Exercise aim: The response must consist of the lines below from the one with "Substack (311, 1137)" through the one with "Subscribe (655, 36)", exactly as they appear and with both ends kept.

Record extracts:
----
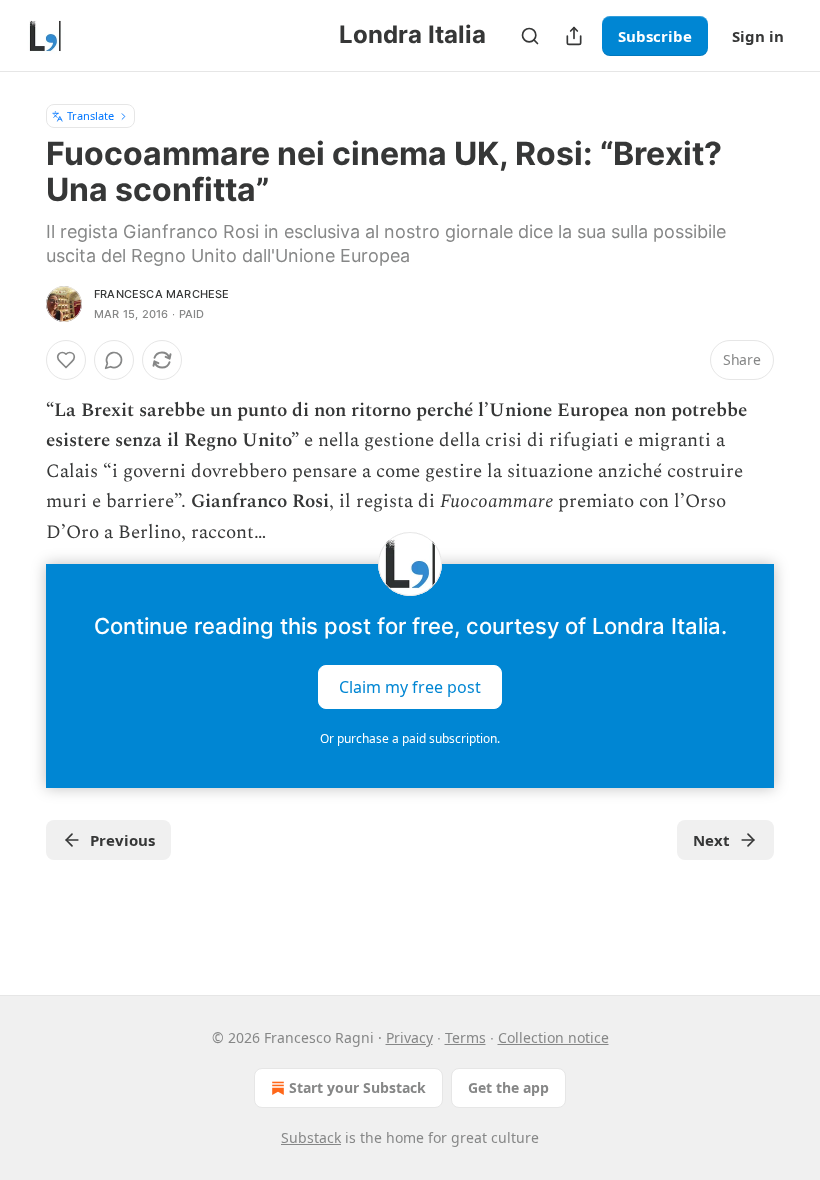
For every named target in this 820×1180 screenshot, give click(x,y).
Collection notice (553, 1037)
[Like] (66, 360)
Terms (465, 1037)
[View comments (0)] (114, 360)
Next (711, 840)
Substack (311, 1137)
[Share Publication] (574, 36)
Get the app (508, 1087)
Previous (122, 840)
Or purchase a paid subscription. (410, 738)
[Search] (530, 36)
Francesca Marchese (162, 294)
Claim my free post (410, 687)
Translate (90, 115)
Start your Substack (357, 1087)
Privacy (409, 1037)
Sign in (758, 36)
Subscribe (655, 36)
----
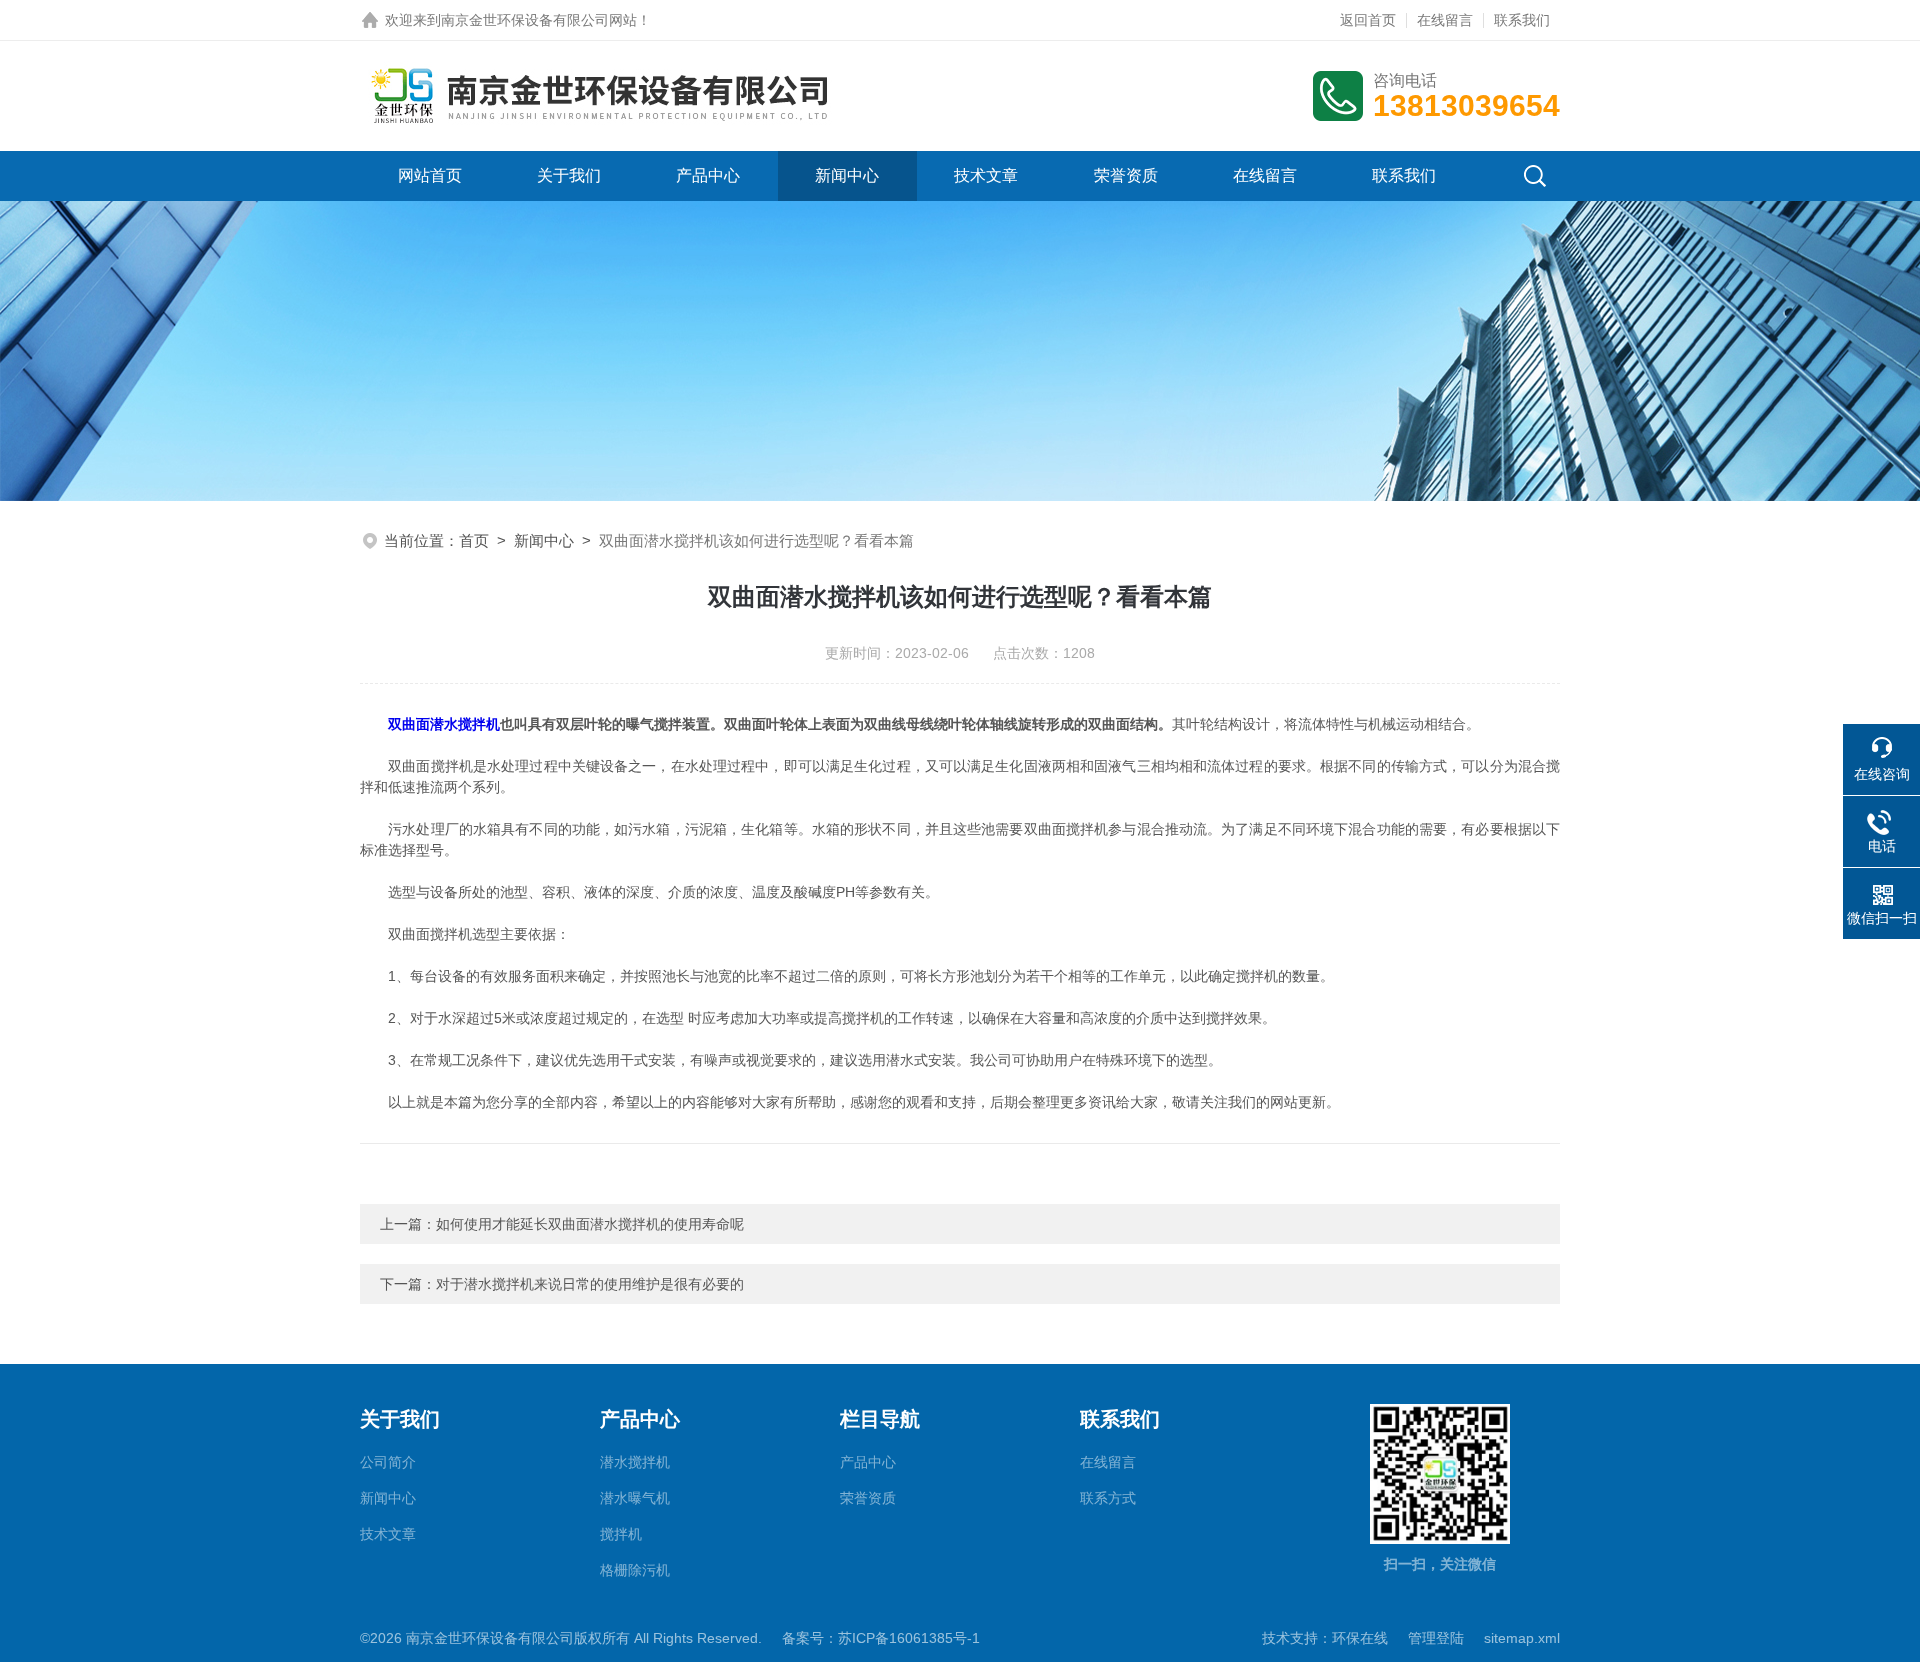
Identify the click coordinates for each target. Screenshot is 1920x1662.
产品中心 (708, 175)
----
Reply:
Substack (311, 1137)
[Share Publication] (574, 36)
Get the app (508, 1087)
Previous (122, 840)
Or purchase a paid subscription. (410, 738)
[Search] (530, 36)
Francesca Marchese (162, 294)
Claim my free post (410, 687)
Translate (90, 115)
Start your Substack (357, 1087)
Privacy (409, 1037)
Sign in (758, 36)
Subscribe (655, 36)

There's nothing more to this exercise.